● **Text segment**
= = = =
Numa built the Ianus geminus (also Janus Bifrons, Janus Quirinus or Portae Belli), a passage ritually opened at times of war, and shut again when Roman arms rested. It formed a walled enclosure with gates at each end, situated between the old Roman Forum and that of Julius Caesar, which had been consecrated by Numa Pompilius himself. About the exact location and aspect of the temple there has been much debate among scholars. In wartime the gates of the Janus were opened, and in its interior sacrifices and vaticinia were held, to forecast the outcome of military deeds. The doors were closed only during peacetime, an extremely rare event. The function of the Ianus Geminus was supposed to be a sort of good omen: in time of peace it was said to close the wars within or to keep peace inside; in times of war it was said to be open to allow the return of the people on duty.
= = = =
[Stored dataset items]
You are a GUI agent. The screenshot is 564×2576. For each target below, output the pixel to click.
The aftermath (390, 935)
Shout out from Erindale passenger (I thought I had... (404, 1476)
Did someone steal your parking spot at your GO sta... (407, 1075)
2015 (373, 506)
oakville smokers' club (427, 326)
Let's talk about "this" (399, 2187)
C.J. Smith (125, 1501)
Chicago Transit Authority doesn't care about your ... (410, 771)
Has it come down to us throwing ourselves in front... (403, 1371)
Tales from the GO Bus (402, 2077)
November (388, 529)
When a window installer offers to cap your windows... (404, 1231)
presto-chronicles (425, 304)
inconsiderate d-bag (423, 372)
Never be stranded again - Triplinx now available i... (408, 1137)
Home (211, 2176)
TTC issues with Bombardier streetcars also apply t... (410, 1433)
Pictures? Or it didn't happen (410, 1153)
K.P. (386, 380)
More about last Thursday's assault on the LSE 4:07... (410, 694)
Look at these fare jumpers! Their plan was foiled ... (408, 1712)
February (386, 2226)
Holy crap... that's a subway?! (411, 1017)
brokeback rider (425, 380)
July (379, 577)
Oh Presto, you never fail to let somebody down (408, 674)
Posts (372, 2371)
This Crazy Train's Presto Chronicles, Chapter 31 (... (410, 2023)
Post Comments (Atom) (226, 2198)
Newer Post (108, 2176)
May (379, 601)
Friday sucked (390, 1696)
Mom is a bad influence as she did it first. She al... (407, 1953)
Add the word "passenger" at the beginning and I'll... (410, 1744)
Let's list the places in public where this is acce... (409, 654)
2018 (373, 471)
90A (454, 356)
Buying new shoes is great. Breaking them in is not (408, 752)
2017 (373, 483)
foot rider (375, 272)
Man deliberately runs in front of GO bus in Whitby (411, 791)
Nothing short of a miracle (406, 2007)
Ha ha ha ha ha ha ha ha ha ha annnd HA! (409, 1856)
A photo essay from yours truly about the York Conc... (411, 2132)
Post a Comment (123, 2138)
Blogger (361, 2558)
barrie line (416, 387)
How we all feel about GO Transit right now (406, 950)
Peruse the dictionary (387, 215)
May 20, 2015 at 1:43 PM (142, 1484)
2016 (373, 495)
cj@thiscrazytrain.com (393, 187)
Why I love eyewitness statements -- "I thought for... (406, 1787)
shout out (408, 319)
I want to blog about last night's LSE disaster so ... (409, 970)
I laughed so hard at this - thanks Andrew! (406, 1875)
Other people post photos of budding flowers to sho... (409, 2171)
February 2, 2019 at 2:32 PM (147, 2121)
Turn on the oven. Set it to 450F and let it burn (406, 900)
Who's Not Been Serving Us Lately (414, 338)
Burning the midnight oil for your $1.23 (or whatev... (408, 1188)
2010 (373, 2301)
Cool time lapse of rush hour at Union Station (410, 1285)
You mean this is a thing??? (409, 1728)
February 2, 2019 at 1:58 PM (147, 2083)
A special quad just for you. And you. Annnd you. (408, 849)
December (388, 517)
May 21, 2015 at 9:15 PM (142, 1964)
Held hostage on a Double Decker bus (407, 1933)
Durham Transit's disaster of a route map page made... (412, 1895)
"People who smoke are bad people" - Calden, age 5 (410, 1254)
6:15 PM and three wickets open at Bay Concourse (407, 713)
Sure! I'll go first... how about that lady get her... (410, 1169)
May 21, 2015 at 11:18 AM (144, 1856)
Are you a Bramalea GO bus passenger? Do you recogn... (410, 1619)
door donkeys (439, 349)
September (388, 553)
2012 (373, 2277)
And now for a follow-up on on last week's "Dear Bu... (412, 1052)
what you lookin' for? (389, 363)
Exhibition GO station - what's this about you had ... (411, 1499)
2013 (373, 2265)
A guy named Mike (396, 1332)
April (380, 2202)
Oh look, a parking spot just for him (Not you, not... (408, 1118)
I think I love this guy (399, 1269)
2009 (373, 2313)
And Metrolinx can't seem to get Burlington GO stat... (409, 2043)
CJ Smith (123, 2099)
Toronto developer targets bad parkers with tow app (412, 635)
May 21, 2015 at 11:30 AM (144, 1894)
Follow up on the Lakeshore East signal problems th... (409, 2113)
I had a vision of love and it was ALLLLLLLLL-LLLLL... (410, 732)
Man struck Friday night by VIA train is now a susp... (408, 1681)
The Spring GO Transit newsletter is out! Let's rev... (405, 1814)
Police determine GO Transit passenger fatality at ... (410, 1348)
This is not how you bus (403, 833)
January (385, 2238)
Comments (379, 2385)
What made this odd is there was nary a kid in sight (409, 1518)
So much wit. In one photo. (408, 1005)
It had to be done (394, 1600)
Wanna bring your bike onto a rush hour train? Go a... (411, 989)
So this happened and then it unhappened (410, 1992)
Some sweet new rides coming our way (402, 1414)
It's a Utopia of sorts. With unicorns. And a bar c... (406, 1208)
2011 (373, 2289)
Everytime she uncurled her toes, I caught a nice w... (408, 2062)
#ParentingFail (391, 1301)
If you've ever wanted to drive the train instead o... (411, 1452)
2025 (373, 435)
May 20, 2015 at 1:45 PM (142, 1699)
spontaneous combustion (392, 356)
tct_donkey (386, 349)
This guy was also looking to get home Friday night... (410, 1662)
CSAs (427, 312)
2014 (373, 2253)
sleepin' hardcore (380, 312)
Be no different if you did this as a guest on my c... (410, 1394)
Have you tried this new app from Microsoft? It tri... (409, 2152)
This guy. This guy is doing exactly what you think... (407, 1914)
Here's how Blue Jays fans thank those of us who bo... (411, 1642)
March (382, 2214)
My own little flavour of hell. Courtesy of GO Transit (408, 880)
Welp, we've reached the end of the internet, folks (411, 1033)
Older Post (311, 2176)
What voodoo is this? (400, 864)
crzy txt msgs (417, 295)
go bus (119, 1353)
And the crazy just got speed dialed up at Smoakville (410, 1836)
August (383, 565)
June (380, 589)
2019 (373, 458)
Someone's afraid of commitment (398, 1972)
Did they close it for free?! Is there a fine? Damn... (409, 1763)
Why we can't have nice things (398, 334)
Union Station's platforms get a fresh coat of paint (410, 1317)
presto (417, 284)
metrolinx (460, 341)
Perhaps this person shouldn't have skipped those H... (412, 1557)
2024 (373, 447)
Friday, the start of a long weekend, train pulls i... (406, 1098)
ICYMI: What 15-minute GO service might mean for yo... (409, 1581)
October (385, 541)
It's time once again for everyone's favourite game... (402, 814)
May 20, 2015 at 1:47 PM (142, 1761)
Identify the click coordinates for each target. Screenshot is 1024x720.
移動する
= = = =
● **Work item**
Continue the text about the Ianus Geminus from its last sentence.

● **Response to this task**
A temple of Janus is said to have been consecrated by the consul Gaius Duilius in 260 BC after the Battle of Mylae in the Forum Holitorium. It contained a statue of the god with the right hand showing the number 300 and the left the number 65—i.e., the length in days of the solar year—and twelve altars, one for each month.

The four-sided structure known as the Arch of Janus in the Forum Transitorium dates from the 1st century of the Christian era: according to common opinion it was built by the Emperor Domitian. However American scholars L. Ross Taylor and L. Adams Holland on the grounds of a passage of Statius maintain that it was an earlier structure (tradition has it the Ianus Quadrifrons was brought to Rome from Falerii) and that Domitian only surrounded it with his new forum. In fact the building of the Forum Transitorium was completed and inaugurated by Nerva in AD 96.

== Cult epithets ==
Another way of investigating the complex nature of Janus is by systematically analysing his cultic epithets: religious documents may preserve a notion of a deity's theology more accurately than other literary sources.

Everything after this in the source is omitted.